In [56]:
import json
from tqdm import tqdm


def load_json_from_file(file_path):
    with open(file_path, 'r', encoding='utf-8') as file:
        json_data = json.load(file)
    return json_data

OSOBA_TOKEN = "[Osoba]"

generated_bert = load_json_from_file("data/generated/bert_spacy.json")

In [51]:
from transformers import AutoModelForSequenceClassification, AutoTokenizer
import torch
import torch.nn.functional as F

sentiment_analysis_model_name = "Voicelab/herbert-base-cased-sentiment"
model = AutoModelForSequenceClassification.from_pretrained(sentiment_analysis_model_name)
tokenizer = AutoTokenizer.from_pretrained(sentiment_analysis_model_name)

def calculate_sentiment(text):
    # Tokenize text and convert to tensors
    inputs = tokenizer.encode_plus(
        text,
        return_tensors='pt'
    )
    
    # Get model predictions
    with torch.no_grad():
        outputs = model(**inputs)
    
    # Get probabilities through softmax
    probs = F.softmax(outputs.logits, dim=-1)[0]
    
    result = -1*probs[0] + probs[1]*0 + probs[2]*1
    return result.item()

In [72]:
def anonymize_sentence(name_tokens, sentence):
    split_sentence = sentence.split(" ")
    masked_sentence_split = []
    for word in split_sentence:
        for name_token in name_tokens:
            if name_token in word:
                word = OSOBA_TOKEN
        masked_sentence_split.append(word)

    def reduce_OSOBA_token(list):
        new_list = []
        for x in list:
            if len(new_list) == 0:
                new_list.append(x)
                continue
            if new_list[-1] == x and x == OSOBA_TOKEN:
                continue
            new_list.append(x)
        return new_list

    return " ".join(reduce_OSOBA_token(masked_sentence_split))

def anonymize_and_evaluate_bert():
    for gender in ['actors', 'actresses']:
        this_gender = generated_bert[gender]
        for name, data in tqdm(this_gender.items()):
            name_tokens = name.split("_")
            generated_sentences = data['generated_sentences']
            for gen_sen in generated_sentences:
                text = gen_sen['text']
                anonymized_text = anonymize_sentence(name_tokens, text)
                gen_sen['anonymized_sentence'] = anonymized_text
                gen_sen['anonymized_sentiment'] = calculate_sentiment(anonymized_text)

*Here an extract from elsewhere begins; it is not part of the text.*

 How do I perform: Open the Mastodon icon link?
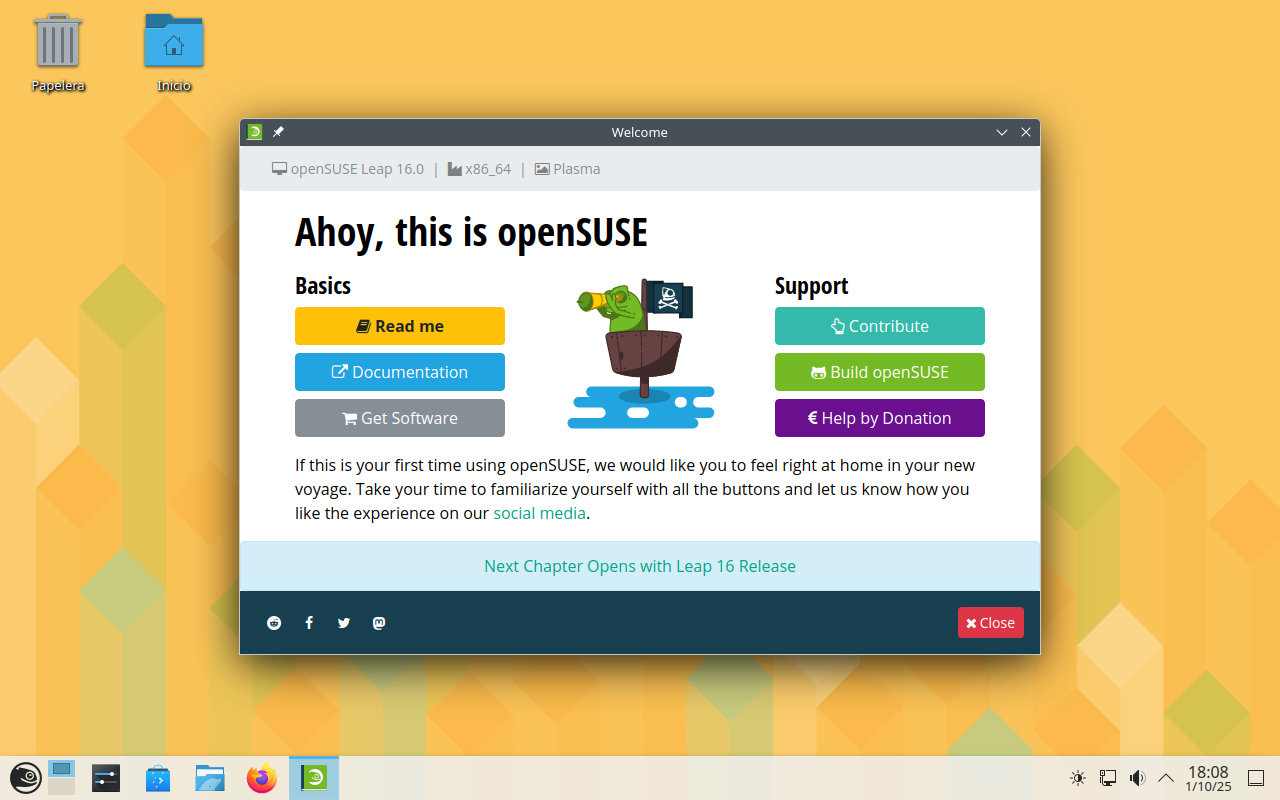pos(379,623)
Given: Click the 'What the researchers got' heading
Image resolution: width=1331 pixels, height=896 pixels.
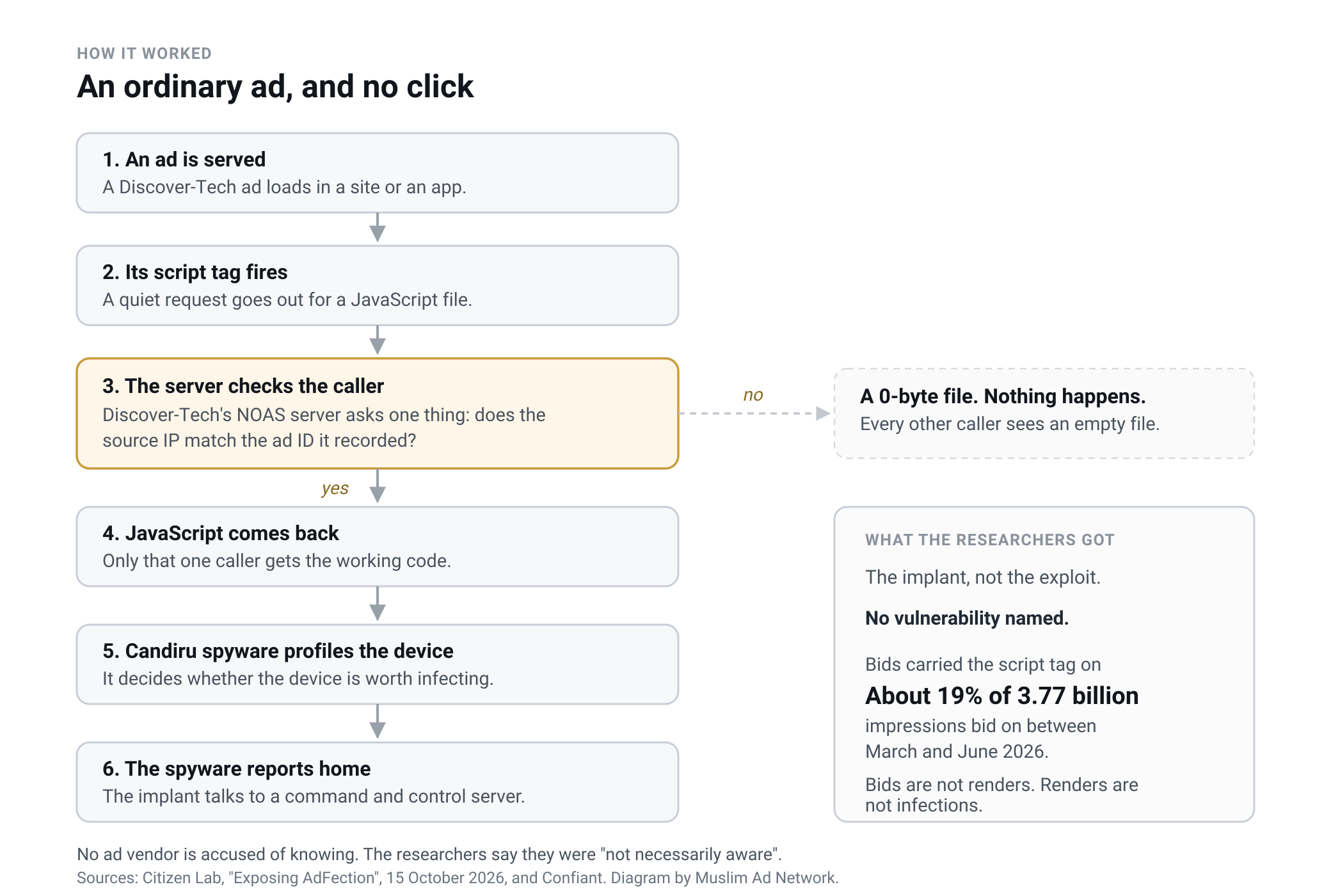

anonymize_and_evaluate_bert()

100%|██████████| 876/876 [01:34<00:00,  9.23it/s]
100%|██████████| 776/776 [01:32<00:00,  8.37it/s]


In [73]:
# Save the data to a JSON file
with open('bert_output.json', 'w') as f:
    json.dump(generated_bert, f, indent=2)

In [74]:
generated_llama_small = load_json_from_file("data/generated/llama7b.json")
generated_llama_big = load_json_from_file("data/generated/llama70b.json")


def anonymize_and_evaluate_llama(llama):
    for data in tqdm(llama):
        name_tokens = data['name'].split("_")
        gen_sen = data['generated_sentence']
        anonymized_text = anonymize_sentence(name_tokens, gen_sen)
        data['anonymized_sentence'] = anonymized_text
        data['anonymized_sentiment'] = calculate_sentiment(anonymized_text)

anonymize_and_evaluate_llama(generated_llama_small)
anonymize_and_evaluate_llama(generated_llama_big)

# Save the data to a JSON file
with open('llama_7b_output.json', 'w') as f:
    json.dump(generated_llama_small, f, indent=2)

# Save the data to a JSON file
with open('llama_70b_output.json', 'w') as f:
    json.dump(generated_llama_big, f, indent=2)

  0%|          | 0/1652 [00:00<?, ?it/s]

100%|██████████| 1652/1652 [00:51<00:00, 31.91it/s]
100%|██████████| 1652/1652 [00:51<00:00, 32.29it/s]